### ASSIGNED TASK
For the listing below, return the line containing "[Cookiebot af Usercentrics", the line containing "flower store (93, 662)", and all lines in between, exactly as written and nothing else.

### MATERIAL TO PROCESS
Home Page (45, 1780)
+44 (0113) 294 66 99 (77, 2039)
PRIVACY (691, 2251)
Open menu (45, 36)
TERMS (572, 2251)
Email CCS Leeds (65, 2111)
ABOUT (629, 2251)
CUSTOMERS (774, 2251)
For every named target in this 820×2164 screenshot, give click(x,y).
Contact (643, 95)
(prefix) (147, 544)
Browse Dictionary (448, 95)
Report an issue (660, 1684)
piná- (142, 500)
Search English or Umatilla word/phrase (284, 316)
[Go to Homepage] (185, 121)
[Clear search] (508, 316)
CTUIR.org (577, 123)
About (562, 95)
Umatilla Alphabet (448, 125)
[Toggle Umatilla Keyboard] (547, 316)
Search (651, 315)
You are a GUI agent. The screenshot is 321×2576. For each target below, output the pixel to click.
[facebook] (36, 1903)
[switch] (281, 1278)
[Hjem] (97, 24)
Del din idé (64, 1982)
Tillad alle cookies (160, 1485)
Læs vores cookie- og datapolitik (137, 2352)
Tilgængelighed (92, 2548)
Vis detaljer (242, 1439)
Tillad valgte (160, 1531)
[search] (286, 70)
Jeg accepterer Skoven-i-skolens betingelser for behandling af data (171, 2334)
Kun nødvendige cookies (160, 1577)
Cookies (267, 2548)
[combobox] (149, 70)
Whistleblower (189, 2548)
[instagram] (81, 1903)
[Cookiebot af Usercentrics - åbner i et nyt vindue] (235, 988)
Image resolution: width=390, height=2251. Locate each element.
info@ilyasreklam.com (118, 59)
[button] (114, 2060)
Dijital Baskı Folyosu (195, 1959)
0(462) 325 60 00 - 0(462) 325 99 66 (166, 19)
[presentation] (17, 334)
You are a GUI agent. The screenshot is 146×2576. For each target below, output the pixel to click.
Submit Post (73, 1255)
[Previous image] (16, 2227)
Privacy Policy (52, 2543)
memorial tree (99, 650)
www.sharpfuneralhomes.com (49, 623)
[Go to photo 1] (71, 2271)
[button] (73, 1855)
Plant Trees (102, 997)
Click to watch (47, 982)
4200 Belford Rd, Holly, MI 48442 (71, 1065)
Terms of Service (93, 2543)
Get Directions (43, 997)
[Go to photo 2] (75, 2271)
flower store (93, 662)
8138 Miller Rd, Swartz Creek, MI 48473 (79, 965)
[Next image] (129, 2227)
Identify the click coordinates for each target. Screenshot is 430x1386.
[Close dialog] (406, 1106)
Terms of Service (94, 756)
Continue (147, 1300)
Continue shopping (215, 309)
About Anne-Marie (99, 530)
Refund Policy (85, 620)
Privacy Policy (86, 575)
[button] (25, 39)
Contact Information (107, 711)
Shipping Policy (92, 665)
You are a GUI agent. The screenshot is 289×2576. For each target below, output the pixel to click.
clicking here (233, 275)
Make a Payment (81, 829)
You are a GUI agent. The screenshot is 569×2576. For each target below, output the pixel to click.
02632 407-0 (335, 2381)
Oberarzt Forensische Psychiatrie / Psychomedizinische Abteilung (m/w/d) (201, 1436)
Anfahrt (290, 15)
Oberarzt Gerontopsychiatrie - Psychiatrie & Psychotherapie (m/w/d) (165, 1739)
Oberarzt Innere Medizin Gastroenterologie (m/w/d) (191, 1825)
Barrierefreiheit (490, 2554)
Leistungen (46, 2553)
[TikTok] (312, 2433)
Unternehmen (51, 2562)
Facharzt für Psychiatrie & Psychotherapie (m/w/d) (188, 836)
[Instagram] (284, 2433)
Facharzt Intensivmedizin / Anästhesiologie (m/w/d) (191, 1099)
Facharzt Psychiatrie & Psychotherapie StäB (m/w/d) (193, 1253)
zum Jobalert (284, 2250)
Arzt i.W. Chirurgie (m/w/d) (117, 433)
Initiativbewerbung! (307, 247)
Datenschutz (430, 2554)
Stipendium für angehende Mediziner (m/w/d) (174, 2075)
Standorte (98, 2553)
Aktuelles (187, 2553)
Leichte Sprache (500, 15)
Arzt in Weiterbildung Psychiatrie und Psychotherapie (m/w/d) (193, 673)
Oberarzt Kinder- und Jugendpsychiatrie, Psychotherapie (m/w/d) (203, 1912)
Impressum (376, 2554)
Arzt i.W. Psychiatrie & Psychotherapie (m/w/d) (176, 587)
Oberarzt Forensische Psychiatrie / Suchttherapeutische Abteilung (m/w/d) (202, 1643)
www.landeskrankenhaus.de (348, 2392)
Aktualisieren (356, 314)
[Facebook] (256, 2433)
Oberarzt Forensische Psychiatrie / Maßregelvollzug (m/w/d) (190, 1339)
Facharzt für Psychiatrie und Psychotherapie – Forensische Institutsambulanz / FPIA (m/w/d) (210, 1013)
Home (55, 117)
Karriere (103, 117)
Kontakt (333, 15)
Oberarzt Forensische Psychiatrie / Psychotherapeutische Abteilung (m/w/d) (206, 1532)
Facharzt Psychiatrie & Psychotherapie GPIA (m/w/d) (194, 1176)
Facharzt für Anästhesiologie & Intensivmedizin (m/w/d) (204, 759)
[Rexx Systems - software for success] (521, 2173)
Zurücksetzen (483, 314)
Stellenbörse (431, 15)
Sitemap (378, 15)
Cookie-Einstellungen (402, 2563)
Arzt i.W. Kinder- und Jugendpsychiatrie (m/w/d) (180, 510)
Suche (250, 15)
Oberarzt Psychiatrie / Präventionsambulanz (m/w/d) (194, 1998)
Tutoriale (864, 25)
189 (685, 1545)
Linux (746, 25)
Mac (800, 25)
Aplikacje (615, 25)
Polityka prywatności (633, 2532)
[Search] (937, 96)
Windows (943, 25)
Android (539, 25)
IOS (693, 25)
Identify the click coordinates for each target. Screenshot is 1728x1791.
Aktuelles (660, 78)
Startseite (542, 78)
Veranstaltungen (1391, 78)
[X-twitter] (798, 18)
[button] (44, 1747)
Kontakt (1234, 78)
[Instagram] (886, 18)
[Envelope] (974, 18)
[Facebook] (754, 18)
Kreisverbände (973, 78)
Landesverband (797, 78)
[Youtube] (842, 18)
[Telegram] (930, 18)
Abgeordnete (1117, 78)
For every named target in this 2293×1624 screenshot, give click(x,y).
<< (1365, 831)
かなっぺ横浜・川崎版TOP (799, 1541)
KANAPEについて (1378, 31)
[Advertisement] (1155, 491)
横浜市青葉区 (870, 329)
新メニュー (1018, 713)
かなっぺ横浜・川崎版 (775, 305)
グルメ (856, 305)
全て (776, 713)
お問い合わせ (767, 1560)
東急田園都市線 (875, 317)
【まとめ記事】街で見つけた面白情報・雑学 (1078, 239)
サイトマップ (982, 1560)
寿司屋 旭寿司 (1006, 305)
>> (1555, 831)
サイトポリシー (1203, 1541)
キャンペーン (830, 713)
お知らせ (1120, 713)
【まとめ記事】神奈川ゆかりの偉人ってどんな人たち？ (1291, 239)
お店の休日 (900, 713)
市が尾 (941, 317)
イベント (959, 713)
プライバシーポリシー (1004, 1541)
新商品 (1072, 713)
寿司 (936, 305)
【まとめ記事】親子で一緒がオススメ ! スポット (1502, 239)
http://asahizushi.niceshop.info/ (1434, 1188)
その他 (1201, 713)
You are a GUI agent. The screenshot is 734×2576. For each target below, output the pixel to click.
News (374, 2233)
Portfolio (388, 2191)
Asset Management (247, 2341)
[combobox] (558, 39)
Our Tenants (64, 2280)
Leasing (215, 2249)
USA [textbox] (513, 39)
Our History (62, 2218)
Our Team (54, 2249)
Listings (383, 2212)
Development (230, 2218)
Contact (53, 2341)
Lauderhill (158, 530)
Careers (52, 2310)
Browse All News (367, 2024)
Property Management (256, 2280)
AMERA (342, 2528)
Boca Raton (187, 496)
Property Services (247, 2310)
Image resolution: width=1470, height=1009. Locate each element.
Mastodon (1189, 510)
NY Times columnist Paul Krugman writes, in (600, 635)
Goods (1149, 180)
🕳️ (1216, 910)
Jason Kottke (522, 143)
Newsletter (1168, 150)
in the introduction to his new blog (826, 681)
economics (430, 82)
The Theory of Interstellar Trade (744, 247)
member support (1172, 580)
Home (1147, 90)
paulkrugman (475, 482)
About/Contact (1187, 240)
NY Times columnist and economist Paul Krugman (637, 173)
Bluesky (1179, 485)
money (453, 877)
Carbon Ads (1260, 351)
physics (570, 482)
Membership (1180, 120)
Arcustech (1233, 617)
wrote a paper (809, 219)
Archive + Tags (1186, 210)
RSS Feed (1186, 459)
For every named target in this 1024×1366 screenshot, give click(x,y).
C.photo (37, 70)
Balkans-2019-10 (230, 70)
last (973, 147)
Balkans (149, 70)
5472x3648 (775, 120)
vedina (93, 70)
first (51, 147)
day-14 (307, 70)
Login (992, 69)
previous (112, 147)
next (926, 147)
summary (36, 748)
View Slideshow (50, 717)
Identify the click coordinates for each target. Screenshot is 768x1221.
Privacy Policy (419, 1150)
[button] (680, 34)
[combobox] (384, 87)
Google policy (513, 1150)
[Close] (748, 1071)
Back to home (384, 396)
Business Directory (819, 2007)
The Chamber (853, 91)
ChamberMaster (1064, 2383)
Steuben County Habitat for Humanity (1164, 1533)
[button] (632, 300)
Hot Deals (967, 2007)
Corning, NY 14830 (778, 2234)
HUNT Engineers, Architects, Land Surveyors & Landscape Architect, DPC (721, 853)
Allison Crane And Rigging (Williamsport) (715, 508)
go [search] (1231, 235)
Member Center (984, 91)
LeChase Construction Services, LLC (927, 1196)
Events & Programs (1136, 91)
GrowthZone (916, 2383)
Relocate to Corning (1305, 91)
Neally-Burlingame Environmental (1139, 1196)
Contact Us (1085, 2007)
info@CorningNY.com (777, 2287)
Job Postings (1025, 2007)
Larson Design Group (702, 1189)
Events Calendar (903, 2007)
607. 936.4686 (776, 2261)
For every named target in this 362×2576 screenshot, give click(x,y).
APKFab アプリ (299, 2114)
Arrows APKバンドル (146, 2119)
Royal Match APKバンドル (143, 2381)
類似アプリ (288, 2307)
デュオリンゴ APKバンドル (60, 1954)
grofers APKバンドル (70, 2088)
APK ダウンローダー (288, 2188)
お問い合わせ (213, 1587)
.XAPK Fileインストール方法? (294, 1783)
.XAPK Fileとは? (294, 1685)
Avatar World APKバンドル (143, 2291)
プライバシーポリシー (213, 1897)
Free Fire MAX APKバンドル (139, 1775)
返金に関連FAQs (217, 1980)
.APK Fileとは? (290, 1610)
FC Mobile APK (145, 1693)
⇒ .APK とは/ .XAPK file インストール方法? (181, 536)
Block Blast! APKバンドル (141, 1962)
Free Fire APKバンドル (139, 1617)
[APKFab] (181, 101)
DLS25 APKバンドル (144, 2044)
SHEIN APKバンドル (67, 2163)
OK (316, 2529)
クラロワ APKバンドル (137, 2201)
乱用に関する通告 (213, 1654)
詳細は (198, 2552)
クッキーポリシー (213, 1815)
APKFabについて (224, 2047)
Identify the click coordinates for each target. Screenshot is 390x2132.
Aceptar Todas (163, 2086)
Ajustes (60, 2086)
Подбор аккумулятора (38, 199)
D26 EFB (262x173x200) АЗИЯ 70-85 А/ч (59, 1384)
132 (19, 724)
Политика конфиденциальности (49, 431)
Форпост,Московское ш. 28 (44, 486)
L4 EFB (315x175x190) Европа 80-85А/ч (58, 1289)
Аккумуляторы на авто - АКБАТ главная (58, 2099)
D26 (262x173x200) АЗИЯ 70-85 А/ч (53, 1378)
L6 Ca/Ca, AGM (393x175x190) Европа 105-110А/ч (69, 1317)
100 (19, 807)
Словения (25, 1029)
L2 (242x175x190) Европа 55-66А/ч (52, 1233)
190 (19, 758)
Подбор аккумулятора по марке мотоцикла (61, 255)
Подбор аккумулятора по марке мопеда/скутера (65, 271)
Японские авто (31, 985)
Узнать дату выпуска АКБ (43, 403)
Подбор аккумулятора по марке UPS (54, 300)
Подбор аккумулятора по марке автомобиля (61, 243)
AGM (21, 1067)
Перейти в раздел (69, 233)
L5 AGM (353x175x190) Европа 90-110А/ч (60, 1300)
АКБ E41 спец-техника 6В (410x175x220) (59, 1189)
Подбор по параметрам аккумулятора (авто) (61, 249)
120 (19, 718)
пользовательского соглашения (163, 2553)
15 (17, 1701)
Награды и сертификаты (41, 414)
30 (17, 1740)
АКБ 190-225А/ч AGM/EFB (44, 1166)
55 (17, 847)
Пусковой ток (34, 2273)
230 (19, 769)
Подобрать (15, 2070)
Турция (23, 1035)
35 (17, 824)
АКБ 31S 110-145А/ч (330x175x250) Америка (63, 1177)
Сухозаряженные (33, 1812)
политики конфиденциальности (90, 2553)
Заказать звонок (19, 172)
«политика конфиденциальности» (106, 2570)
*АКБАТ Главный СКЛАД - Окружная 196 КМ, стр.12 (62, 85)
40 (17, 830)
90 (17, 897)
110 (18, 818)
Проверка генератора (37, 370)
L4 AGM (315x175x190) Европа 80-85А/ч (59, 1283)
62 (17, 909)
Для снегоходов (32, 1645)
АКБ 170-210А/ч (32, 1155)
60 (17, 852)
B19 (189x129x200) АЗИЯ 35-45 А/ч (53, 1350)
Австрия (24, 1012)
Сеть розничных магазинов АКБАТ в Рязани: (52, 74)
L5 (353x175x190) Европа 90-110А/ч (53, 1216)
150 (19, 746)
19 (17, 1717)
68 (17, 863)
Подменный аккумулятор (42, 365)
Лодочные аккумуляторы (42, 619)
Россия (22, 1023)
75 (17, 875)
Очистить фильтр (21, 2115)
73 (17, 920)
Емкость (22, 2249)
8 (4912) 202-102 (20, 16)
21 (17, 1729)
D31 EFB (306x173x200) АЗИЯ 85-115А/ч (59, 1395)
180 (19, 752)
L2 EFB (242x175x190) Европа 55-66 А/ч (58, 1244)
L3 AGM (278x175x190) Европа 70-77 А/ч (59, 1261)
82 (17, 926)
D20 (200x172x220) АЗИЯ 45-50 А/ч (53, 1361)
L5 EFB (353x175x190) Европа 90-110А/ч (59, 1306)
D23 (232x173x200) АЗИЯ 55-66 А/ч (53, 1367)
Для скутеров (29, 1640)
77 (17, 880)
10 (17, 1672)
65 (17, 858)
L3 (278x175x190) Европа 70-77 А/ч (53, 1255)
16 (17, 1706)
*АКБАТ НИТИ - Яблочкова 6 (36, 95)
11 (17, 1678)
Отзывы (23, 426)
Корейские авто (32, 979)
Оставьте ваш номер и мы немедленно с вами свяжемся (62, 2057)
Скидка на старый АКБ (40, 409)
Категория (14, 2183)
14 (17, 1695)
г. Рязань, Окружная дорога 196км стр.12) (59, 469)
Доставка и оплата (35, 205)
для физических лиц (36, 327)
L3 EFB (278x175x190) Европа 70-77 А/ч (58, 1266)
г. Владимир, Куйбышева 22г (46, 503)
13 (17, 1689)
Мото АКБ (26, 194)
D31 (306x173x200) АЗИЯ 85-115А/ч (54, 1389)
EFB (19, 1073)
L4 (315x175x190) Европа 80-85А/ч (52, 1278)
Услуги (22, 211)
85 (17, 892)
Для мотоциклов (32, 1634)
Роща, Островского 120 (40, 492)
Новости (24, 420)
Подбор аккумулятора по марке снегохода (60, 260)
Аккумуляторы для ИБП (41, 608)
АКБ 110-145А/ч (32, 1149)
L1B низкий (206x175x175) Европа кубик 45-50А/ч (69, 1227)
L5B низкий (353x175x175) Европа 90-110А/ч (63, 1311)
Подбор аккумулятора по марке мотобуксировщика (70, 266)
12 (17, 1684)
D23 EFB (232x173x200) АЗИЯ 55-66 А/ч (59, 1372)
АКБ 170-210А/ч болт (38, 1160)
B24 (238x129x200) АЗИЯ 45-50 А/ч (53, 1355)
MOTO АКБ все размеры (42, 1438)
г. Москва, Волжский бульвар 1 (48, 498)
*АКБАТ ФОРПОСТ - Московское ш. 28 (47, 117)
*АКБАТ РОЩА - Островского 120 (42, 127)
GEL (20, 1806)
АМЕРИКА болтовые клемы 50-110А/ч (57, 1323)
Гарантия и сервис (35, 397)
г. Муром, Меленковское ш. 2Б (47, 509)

### EXERCISE SOLUTION
[Cookiebot af Usercentrics - åbner i et nyt vindue] (235, 988)
Image resolution: width=390, height=2251. Locate each element.
info@ilyasreklam.com (118, 59)
[button] (114, 2060)
Dijital Baskı Folyosu (195, 1959)
0(462) 325 60 00 - 0(462) 325 99 66 (166, 19)
[presentation] (17, 334)
You are a GUI agent. The screenshot is 146×2576. For each target below, output the pixel to click.
Submit Post (73, 1255)
[Previous image] (16, 2227)
Privacy Policy (52, 2543)
memorial tree (99, 650)
www.sharpfuneralhomes.com (49, 623)
[Go to photo 1] (71, 2271)
[button] (73, 1855)
Plant Trees (102, 997)
Click to watch (47, 982)
4200 Belford Rd, Holly, MI 48442 (71, 1065)
Terms of Service (93, 2543)
Get Directions (43, 997)
[Go to photo 2] (75, 2271)
flower store (93, 662)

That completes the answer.